Automerge: [NVPTX] expand extractelt(v2f32) with dynamic index (#153078)

Prince781 · github-actions[bot] · commit 9a0448e17c9c · 2025-08-11T22:13:57.000Z
Addresses llvm/llvm-project#126337 (comment)
diff --git a/llvm/lib/Target/NVPTX/NVPTXISelLowering.cpp b/llvm/lib/Target/NVPTX/NVPTXISelLowering.cpp
@@ -680,6 +680,8 @@ NVPTXTargetLowering::NVPTXTargetLowering(const NVPTXTargetMachine &TM,
   // No support for these operations with v2f32.
   setOperationAction(ISD::INSERT_VECTOR_ELT, MVT::v2f32, Expand);
   setOperationAction(ISD::VECTOR_SHUFFLE, MVT::v2f32, Expand);
+  // Need custom lowering in case the index is dynamic.

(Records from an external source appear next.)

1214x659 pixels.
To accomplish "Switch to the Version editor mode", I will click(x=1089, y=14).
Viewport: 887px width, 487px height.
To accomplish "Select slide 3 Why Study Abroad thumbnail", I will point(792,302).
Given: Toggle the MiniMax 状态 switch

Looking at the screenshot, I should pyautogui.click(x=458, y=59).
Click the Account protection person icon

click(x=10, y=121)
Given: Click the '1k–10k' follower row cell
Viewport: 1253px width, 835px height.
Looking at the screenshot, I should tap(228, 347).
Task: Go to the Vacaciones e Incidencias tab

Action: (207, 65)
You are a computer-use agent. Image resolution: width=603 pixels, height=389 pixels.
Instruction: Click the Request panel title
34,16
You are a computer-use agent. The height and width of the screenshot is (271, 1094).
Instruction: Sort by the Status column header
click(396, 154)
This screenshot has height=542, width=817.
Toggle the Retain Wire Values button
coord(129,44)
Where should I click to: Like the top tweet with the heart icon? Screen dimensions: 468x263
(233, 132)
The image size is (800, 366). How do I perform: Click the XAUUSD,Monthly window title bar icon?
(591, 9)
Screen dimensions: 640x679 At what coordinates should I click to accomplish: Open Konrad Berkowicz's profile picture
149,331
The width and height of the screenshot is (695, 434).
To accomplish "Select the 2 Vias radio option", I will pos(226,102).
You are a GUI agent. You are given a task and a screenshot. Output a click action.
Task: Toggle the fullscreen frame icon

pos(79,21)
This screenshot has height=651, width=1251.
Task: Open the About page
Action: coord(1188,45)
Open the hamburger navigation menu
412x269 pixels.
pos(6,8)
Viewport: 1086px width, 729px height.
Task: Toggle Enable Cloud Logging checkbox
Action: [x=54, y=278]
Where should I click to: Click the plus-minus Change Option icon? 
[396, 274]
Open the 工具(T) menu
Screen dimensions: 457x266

+  setOperationAction(ISD::EXTRACT_VECTOR_ELT, MVT::v2f32, Custom);
 
   // Custom conversions to/from v2i8.
   setOperationAction(ISD::BITCAST, MVT::v2i8, Custom);
diff --git a/llvm/test/CodeGen/NVPTX/f32x2-instructions.ll b/llvm/test/CodeGen/NVPTX/f32x2-instructions.ll
@@ -79,13 +79,24 @@ define float @test_extract_1(<2 x float> %a) #0 {
   ret float %e
 }
 
-; NOTE: disabled as -O3 miscompiles this into pointer arithmetic on
-; test_extract_i_param_0 where the symbol's address is not taken first (that
-; is, moved to a temporary)
-; define float @test_extract_i(<2 x float> %a, i64 %idx) #0 {
-;   %e = extractelement <2 x float> %a, i64 %idx
-;   ret float %e
-; }
+define float @test_extract_i(<2 x float> %a, i64 %idx) #0 {
+; CHECK-LABEL: test_extract_i(
+; CHECK:       {
+; CHECK-NEXT:    .reg .pred %p<2>;
+; CHECK-NEXT:    .reg .b32 %r<4>;
+; CHECK-NEXT:    .reg .b64 %rd<3>;
+; CHECK-EMPTY:
+; CHECK-NEXT:  // %bb.0:
+; CHECK-NEXT:    ld.param.b64 %rd2, [test_extract_i_param_1];
+; CHECK-NEXT:    ld.param.b64 %rd1, [test_extract_i_param_0];
+; CHECK-NEXT:    setp.eq.b64 %p1, %rd2, 0;
+; CHECK-NEXT:    mov.b64 {%r1, %r2}, %rd1;
+; CHECK-NEXT:    selp.f32 %r3, %r1, %r2, %p1;
+; CHECK-NEXT:    st.param.b32 [func_retval0], %r3;
+; CHECK-NEXT:    ret;
+  %e = extractelement <2 x float> %a, i64 %idx
+  ret float %e
+}
 
 define <2 x float> @test_fadd(<2 x float> %a, <2 x float> %b) #0 {
 ; CHECK-NOF32X2-LABEL: test_fadd(